**Work to do**
1. Answer these questions using the retreat account:
(a) What does the narrator eat in the first paragraph, and what do they taste like?
(b) On Day 4, what are the new students told to focus on?
(c) On Day 5, what kind of lodging does the narrator say was originally expected?
2. Render this sentence from the retreat account in Spanish: "When the bell clangs for lunch, I don't want to leave the meditation hall."
3. In one to three sentences, explain why the narrator in the retreat account offers to give up the room on Day 5.

**Quoted text**
>>>

Bolting from my bed, I speed-walk down the hill since I am late and not allowed to run. As everyone else is putting away their dishes, I wolf down a small bowl of canned peaches. “You should have finished eating five minutes ago,” whispers the house manager, a young woman probably not older than thirty. I nod in agreement, fascinated by the peaches swirling in my mouth because they taste like the smell of rose petals.

Day 3. I made a mistake coming here. I feel even more exhausted now than when I first arrived. My back aches. I try to focus my awareness. Suddenly, five hot tears roll slowly down my cheeks, and I wipe them away. I had no specific thoughts, just a feeling of sadness connected to my father. Yesterday, a young South Asian woman with a silky ponytail started crying and could not stop. I felt embarrassed and concerned for her for losing control like that. Now it's me who's crying and trying to hide my tears. Is this what Bob was talking about?

Day 4. Today the new students receive instruction to focus on physical sensations from head to toe. This is surprisingly liberating and before long my consciousness shifts. The container of my body starts to dissolve, and I become a field of moving particles, as if I were a glass of water and the glass disappeared. I am curious about this feeling and want to explore it. When the bell clangs for lunch, I don't want to leave the meditation hall.

I leave the meditation hall through the same door I came in, but when I return outdoors, blinking several times in the bright sunlight, I can see every leaf of every branch on every tree. I begin a slow walk down the dirt road to the dining room with the other women. Everyone stops at once. A deer crossing the meadow stops to stare at all of us, as if it sees something recognizable, a reflection in a mirror.

In front of the dining room, under a large acorn tree, on the grass, someplace where I have sat every day since I arrived, a yellow butterfly slowly flaps its powdery wings on my thigh. When I look down at the ground, I notice an entire world of insects crawling just below the surface of the grass and know that they have been there all along, but I couldn't see them before today. What else have I not been seeing?

Day 5. I break my silence. I am allowed to talk with the house manager if I have a problem with my room, the food, or something else interferes with my working in isolation. “I was supposed to have a campsite,” I whisper. “There must be a mistake because I have a single room with a private bath. It's only fair for me to give up the room since I've enjoyed it for five days. Now it's someone else's turn to enjoy it for an equal amount of time.”

She looks at me and shakes her head.

“Do you like the room?” she asks.

“Yes,” I nod enthusiastically. “I love the room.”

“If there's nothing wrong with the room, you can keep it. This retreat is for you and the room is for you. You don't have to give it up.”

<<<

[Records in a dataset]

>>>

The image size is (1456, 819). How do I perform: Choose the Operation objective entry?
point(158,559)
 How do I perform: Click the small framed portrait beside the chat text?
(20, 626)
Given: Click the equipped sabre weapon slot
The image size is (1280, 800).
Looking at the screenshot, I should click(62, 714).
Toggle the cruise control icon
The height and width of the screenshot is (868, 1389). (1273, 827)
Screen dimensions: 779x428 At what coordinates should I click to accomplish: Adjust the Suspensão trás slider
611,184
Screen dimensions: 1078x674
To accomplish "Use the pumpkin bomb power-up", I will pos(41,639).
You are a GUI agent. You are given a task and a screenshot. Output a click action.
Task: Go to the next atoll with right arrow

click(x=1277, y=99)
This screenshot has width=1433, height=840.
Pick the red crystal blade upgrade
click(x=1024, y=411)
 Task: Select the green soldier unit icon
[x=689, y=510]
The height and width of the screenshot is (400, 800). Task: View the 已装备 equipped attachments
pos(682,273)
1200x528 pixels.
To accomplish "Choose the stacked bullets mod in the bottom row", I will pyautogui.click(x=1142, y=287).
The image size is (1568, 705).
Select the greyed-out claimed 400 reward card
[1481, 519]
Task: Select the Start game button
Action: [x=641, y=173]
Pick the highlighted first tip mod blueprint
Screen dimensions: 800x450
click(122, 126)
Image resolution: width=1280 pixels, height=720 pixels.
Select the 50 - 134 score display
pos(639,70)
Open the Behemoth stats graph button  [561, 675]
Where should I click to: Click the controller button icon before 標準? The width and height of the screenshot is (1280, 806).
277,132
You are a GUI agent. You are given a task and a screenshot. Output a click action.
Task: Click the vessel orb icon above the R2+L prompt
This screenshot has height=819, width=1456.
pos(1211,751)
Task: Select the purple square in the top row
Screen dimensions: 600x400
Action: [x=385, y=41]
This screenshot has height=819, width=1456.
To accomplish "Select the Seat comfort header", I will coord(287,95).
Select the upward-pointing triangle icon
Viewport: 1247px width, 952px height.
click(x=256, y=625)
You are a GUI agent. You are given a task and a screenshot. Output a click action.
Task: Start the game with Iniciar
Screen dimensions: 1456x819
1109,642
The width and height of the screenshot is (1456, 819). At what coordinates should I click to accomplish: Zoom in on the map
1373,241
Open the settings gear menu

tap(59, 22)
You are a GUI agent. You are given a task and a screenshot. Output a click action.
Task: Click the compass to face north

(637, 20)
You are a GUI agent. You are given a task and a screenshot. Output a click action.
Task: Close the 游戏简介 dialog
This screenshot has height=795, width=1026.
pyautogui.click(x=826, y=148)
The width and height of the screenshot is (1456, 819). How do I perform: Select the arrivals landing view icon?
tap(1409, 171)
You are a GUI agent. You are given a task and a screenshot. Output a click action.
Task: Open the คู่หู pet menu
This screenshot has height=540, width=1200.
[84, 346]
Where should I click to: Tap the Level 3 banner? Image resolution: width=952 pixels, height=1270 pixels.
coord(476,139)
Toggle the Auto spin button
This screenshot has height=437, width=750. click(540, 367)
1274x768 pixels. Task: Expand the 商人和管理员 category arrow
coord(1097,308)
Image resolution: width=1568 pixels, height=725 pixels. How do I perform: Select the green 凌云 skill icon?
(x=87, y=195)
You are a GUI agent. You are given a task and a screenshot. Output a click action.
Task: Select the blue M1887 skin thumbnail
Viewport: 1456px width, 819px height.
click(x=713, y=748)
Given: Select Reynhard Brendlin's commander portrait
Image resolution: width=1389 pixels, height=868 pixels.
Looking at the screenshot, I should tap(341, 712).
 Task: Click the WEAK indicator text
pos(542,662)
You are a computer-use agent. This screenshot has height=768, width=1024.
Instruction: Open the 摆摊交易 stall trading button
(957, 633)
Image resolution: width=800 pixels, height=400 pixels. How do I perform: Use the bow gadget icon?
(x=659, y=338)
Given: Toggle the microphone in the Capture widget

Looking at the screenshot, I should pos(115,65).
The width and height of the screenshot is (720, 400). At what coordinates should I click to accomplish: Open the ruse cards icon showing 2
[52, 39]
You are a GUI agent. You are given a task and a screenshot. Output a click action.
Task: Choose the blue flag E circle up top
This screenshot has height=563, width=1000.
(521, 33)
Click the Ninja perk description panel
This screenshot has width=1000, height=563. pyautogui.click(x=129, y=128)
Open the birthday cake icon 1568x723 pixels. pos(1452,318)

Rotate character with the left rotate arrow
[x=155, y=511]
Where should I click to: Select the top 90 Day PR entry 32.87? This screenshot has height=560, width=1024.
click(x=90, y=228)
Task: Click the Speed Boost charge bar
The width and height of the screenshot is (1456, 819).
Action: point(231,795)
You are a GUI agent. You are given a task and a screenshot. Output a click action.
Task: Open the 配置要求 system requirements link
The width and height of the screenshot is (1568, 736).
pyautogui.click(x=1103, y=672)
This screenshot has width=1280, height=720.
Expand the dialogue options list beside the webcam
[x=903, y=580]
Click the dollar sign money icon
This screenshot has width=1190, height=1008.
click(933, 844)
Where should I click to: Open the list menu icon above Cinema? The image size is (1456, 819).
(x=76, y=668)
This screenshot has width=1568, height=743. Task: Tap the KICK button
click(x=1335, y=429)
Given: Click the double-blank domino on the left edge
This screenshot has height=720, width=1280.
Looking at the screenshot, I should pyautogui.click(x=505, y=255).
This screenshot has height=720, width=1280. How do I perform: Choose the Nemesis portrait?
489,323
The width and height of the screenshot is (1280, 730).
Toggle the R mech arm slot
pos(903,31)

<<<

**Exercise answers**
1.
(a) A small bowl of canned peaches, which taste like the smell of rose petals.
(b) Physical sensations from head to toe.
(c) A campsite.

2. Cuando suena la campana para el almuerzo, no quiero salir de la sala de meditación.

3. The narrator was supposed to have a campsite and believes the single room with a private bath must be a mistake. Having enjoyed the room for five days, the narrator thinks it is only fair to let someone else enjoy it for an equal amount of time.